In contrast, an asset's accumulated depreciation reflects the asset's wear, or the total amount its value has diminished as of some point in time due to its usage in producing products or services. Accumulated depreciation is reported in the balance sheet.
Reporting Depreciation Expense
Rather than report depreciation expense as a contra asset that's reported on a balance sheet (as is accumulated depreciation), depreciation expense is reported in the income statement as an operating expense. In this case, the reported depreciation expense for an accounting period is the portion of the asset's original value, as determined by its acquisition cost, that's been diminished by its use to produce products or services in that period.
Example of Depreciation Expense
When an asset is used in a company's production process, the cost of that asset is listed as an operating expense in the income statement.
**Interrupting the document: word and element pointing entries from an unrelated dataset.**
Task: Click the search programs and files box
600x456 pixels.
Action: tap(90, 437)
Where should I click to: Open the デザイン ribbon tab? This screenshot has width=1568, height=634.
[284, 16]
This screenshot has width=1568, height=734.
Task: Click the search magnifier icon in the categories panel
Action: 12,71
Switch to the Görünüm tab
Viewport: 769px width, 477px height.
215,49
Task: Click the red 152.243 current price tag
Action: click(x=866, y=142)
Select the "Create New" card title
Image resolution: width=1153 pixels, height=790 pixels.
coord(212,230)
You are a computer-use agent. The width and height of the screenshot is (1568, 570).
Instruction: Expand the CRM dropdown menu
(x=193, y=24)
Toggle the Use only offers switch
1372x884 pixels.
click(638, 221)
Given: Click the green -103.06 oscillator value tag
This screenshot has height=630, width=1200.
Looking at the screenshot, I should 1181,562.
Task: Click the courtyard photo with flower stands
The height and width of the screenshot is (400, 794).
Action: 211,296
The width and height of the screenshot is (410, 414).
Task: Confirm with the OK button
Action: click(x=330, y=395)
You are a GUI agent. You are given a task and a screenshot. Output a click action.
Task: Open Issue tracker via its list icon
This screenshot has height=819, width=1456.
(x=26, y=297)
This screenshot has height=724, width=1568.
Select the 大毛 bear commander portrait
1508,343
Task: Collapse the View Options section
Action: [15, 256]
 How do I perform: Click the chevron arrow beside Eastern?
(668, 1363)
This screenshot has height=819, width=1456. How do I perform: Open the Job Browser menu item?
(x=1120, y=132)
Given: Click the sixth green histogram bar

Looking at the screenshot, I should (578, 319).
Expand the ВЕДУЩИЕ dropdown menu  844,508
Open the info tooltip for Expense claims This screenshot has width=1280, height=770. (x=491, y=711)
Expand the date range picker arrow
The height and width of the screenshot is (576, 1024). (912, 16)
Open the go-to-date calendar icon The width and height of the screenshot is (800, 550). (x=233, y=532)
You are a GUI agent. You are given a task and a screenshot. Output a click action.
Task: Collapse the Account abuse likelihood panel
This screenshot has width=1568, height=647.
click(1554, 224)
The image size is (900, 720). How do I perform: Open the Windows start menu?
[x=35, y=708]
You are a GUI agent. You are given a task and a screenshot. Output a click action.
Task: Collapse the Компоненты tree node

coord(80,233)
The amount that you expense should reflect the portion of the asset's acquisition cost that is attributable to the production process during an accounting period.
For instance, a furniture manufacturer can attribute certain revenues and costs to a piece of machinery that is used in the production of desks during the year 2021. The company depreciates the attributable cost of that machinery over the asset's life, say five years.
Assume that a machine, which costs $400,000, is expected to have a value of $50,000 in five years and that the company will record the asset's depreciation over five years using the straight-line method. In this case, you calculate the machine's annual depreciation as follows: (($400,000 - $50,000)/5 = $70,000)
Reporting Accumulated Depreciation
Accumulated depreciation increases over time as an asset's value is diminished by a company's usage of the asset to produce products or services. Depreciation is accumulated from the moment an asset is acquired and placed into service to the point at which a company removes the asset from service.
An asset's accumulated depreciation is reported in a company's balance sheet as a contra asset account that has a credit balance. That account balance increases during each financial reporting period so it equals the asset's current depreciated value.
Typically, accumulated depreciation does not appear as a separate line item on a company's balance sheet. Instead, the current value of long-term assets – the asset's purchase price less accumulated depreciation – is reported.
Depreciation Expense vs. Accumulated Depreciation
The amount that a company asset is depreciated during a certain period – a quarter or year – is the amount the company will depreciate, or reduce an asset's value, during that period. That value is the company's depreciation expense that's incurred due to the use of that asset during an accounting period.
The total amount that a company has historically depreciated an asset over time is the asset's depreciated value. A company reports the depreciated value of all its assets over time in its quarterly or annual balance sheet.